:: Record excerpts ::

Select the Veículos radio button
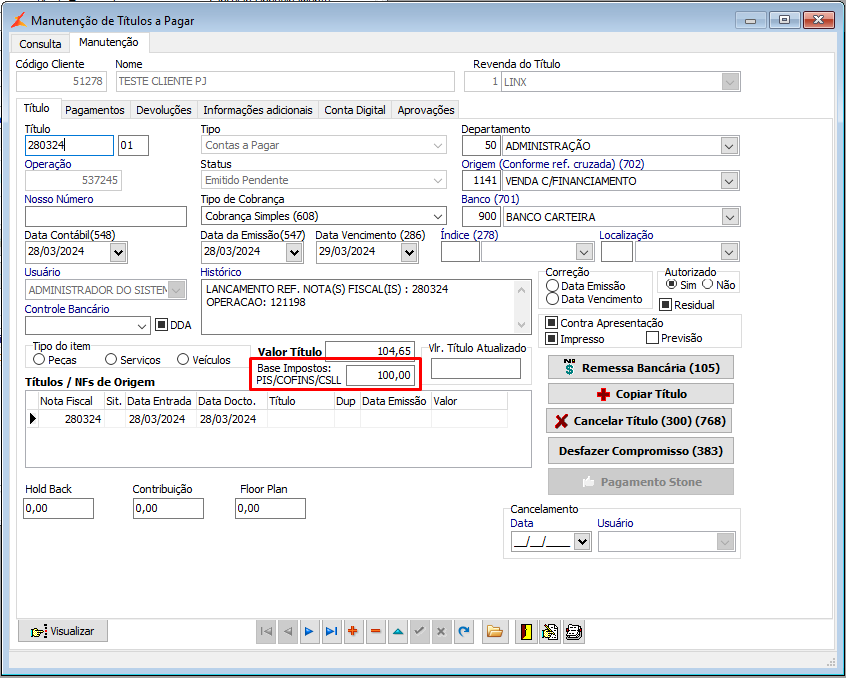The width and height of the screenshot is (846, 678). pyautogui.click(x=183, y=359)
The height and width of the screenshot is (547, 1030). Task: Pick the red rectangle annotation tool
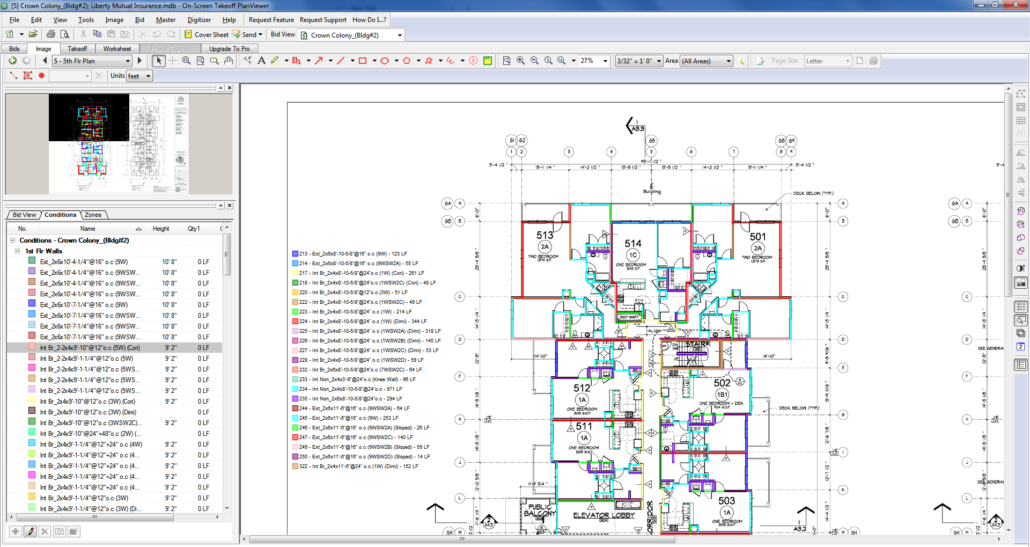(x=362, y=61)
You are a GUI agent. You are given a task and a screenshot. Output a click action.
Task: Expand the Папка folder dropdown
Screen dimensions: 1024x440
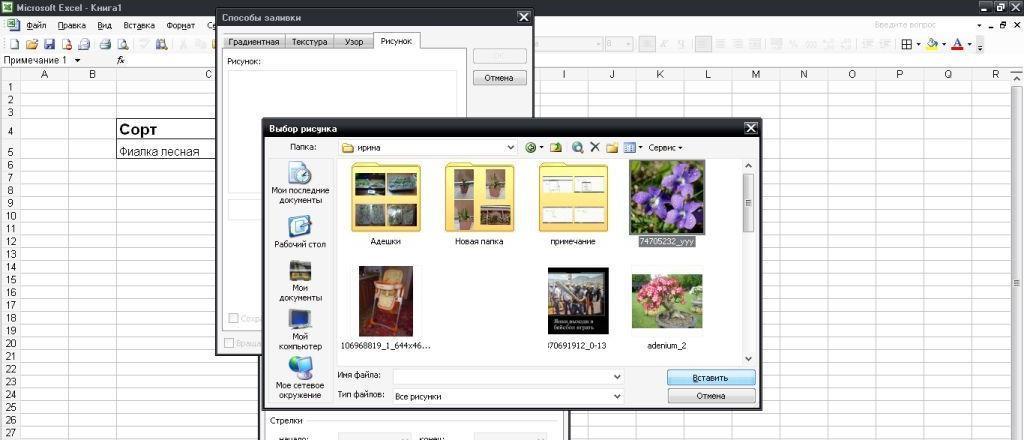(511, 147)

:::

[Work instruction]
What is the exact wording of the lines from the one bearing "The height and" through the final line of the records above? Write it out without the pictures.

[Solution for this exercise]
The height and width of the screenshot is (547, 1030). Task: Pick the red rectangle annotation tool
(x=362, y=61)
You are a GUI agent. You are given a task and a screenshot. Output a click action.
Task: Expand the Папка folder dropdown
Screen dimensions: 1024x440
(511, 147)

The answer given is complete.